* Saved entries
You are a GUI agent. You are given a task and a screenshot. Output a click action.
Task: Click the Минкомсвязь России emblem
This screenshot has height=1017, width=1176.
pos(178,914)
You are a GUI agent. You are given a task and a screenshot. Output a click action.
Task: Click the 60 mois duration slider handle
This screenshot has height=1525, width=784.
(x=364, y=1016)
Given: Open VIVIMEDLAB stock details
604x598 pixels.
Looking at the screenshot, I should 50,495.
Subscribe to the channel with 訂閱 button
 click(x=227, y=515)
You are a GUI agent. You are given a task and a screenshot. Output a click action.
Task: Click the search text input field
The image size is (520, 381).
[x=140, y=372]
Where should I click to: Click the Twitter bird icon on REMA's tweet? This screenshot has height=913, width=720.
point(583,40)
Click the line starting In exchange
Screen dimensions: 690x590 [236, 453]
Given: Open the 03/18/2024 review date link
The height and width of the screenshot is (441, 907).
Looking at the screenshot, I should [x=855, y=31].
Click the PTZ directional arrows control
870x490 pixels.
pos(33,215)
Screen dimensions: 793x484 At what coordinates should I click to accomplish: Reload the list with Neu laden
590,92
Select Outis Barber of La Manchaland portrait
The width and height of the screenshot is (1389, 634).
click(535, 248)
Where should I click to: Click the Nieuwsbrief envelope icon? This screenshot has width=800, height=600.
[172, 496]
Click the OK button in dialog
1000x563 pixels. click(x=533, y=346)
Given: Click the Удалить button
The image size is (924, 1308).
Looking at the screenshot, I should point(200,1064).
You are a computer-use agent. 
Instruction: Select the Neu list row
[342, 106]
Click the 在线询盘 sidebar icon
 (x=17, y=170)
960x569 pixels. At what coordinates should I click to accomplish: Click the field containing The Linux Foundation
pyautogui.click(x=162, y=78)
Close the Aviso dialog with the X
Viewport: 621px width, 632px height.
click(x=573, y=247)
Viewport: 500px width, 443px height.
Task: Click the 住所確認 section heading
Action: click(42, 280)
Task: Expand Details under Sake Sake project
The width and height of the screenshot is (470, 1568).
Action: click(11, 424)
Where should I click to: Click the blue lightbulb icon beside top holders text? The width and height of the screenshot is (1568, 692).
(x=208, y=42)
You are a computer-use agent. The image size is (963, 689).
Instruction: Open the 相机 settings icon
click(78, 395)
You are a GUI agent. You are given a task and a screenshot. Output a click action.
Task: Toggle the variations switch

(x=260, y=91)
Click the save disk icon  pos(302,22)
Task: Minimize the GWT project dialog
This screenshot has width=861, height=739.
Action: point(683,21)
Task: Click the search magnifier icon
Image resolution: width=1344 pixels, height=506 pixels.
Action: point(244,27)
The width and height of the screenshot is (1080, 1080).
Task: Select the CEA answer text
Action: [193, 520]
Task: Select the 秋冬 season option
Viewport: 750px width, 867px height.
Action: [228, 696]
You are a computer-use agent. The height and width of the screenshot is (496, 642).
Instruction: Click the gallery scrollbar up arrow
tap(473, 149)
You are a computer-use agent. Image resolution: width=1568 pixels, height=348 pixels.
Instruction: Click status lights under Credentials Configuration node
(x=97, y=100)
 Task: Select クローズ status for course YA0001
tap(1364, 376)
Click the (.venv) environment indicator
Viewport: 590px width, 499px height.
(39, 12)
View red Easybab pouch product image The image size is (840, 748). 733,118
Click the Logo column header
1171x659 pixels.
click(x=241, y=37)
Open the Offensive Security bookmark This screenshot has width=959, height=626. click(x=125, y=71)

* WHAT YOU HAVE TO DO
Output all of the data above without any alteration.

* YOUR RESPONSE
You are a GUI agent. You are given a task and a screenshot. Output a click action.
Task: Click the Минкомсвязь России emblem
This screenshot has height=1017, width=1176.
pos(178,914)
You are a GUI agent. You are given a task and a screenshot. Output a click action.
Task: Click the 60 mois duration slider handle
This screenshot has height=1525, width=784.
(x=364, y=1016)
Given: Open VIVIMEDLAB stock details
604x598 pixels.
Looking at the screenshot, I should 50,495.
Subscribe to the channel with 訂閱 button
 click(x=227, y=515)
You are a GUI agent. You are given a task and a screenshot. Output a click action.
Task: Click the search text input field
The image size is (520, 381).
[x=140, y=372]
Where should I click to: Click the Twitter bird icon on REMA's tweet? This screenshot has height=913, width=720.
point(583,40)
Click the line starting In exchange
Screen dimensions: 690x590 [236, 453]
Given: Open the 03/18/2024 review date link
The height and width of the screenshot is (441, 907).
Looking at the screenshot, I should [x=855, y=31].
Click the PTZ directional arrows control
870x490 pixels.
pos(33,215)
Screen dimensions: 793x484 At what coordinates should I click to accomplish: Reload the list with Neu laden
590,92
Select Outis Barber of La Manchaland portrait
The width and height of the screenshot is (1389, 634).
click(535, 248)
Where should I click to: Click the Nieuwsbrief envelope icon? This screenshot has width=800, height=600.
[172, 496]
Click the OK button in dialog
1000x563 pixels. click(x=533, y=346)
Given: Click the Удалить button
The image size is (924, 1308).
Looking at the screenshot, I should point(200,1064).
You are a computer-use agent. 
Instruction: Select the Neu list row
[342, 106]
Click the 在线询盘 sidebar icon
 (x=17, y=170)
960x569 pixels. At what coordinates should I click to accomplish: Click the field containing The Linux Foundation
pyautogui.click(x=162, y=78)
Close the Aviso dialog with the X
Viewport: 621px width, 632px height.
click(x=573, y=247)
Viewport: 500px width, 443px height.
Task: Click the 住所確認 section heading
Action: click(42, 280)
Task: Expand Details under Sake Sake project
The width and height of the screenshot is (470, 1568).
Action: click(11, 424)
Where should I click to: Click the blue lightbulb icon beside top holders text? The width and height of the screenshot is (1568, 692).
(x=208, y=42)
You are a computer-use agent. The image size is (963, 689).
Instruction: Open the 相机 settings icon
click(78, 395)
You are a GUI agent. You are given a task and a screenshot. Output a click action.
Task: Toggle the variations switch

(x=260, y=91)
Click the save disk icon  pos(302,22)
Task: Minimize the GWT project dialog
This screenshot has width=861, height=739.
Action: point(683,21)
Task: Click the search magnifier icon
Image resolution: width=1344 pixels, height=506 pixels.
Action: point(244,27)
The width and height of the screenshot is (1080, 1080).
Task: Select the CEA answer text
Action: [193, 520]
Task: Select the 秋冬 season option
Viewport: 750px width, 867px height.
Action: [228, 696]
You are a computer-use agent. The height and width of the screenshot is (496, 642).
Instruction: Click the gallery scrollbar up arrow
tap(473, 149)
You are a computer-use agent. Image resolution: width=1568 pixels, height=348 pixels.
Instruction: Click status lights under Credentials Configuration node
(x=97, y=100)
 Task: Select クローズ status for course YA0001
tap(1364, 376)
Click the (.venv) environment indicator
Viewport: 590px width, 499px height.
(39, 12)
View red Easybab pouch product image The image size is (840, 748). 733,118
Click the Logo column header
1171x659 pixels.
click(x=241, y=37)
Open the Offensive Security bookmark This screenshot has width=959, height=626. click(x=125, y=71)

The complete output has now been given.